The 18-year-old from East Palo Alto will graduate from Summit Preparatory High School this spring after bringing her 1.27 grade point average up to a 3.0. She’s starting a new family tradition by heading to college in the fall. Growing up facing violence shaped Moreno’s goals to help better her community by studying criminal justice.

“Unshakable optimism and positivity in the face of adversity is what comes to mind when I think of Marisol,” said AP environmental science teacher Sarah Stapleton, adding Moreno is charismatic and a leader who has genuine concern for all those around her.

Moreno describes herself as outspoken when she was younger. At Hoover Elementary, Moreno played soccer in fourth grade and continued through eighth grade. In sixth grade, Moreno started playing basketball. She was a fan of the Warriors and wanted to give the sport a try.

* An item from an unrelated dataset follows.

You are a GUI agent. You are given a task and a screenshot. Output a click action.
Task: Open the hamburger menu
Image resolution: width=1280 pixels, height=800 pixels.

She stuck with the sport through eighth grade.

Moreno took Mexican Folkloric dance her last year at Hoover. Doing so gave Moreno a sense of pride for her culture. She continued Folkloric dance through her junior year.

She was a pretty good student, who was always polite while at Hoover. Going to Woodside High, however, was a struggle. She began hanging out with the wrong crowd and ditching classes. Moreno admitted she really stopped caring about her work and was disrespectful often to her parents. She was failing classes. It was disappointing to Moreno.

Moreno’s mom wanted her to attend a private school sophomore year. Instead, Moreno decided to apply to Summit. She had a friend who attended Summit, and thought it may be a fit.

Transferring worried Moreno at first since she thought her low grades would prohibit the move. Once she was in, Moreno worried about catching up in academics since she lacked the fundamentals in some of the courses. Thankfully, she felt accepted by the school community.

She stayed during office hours and worked with teachers who really encouraged her to begin thinking past graduation to college.
Aside from academics, Moreno joined the social committee junior year. She enjoyed the freedom given to students while organizing events. Her senior year, Moreno played basketball at school.

At the end of her sophomore year, Moreno worked with the East Palo Alto Police Department Explorer Program.

Moreno’s family moved to East Palo Alto a number of years ago. Prior to that, her stepbrother was killed two blocks from where she would soon live. He was shot many times. Moreno doesn’t know the details surrounding the event, but knew his life was taken. She had lost family for other reasons, but being crime-related made it different.

“I know what it feels like to have something taken away from you,” she said, adding she hopes to help mothers from experiencing the loss of a child.
Shortly after moving to East Palo Alto, two people were killed in front of Moreno’s new home. The event was nerve-racking for the little girl who noted a stray bullet could be fatal.

The experiences inspired Moreno to become involved in her community. Moreno went through a four-month cadet-like training through the Explorer Program. She goes on ride-a-longs and participates in drill training on Sundays. She also volunteers during community events.

“I really like to help people,” she said adding that she doesn’t live in the safest city, but feels like she’s doing her part to improve it.
This fall, Moreno will study criminal justice at California State University East Bay. She noted the support of her family and school gave her encouragement as she moves ahead.

“I can be anything in life,” she said. “[Knowing that] gives me the drive to do better, to be accomplished.”
Summit Preparatory High School graduation is 6 p.m. Friday, June 12 at Carrington Hall at Sequoia High School, 1201 Brewster Ave. in Redwood City.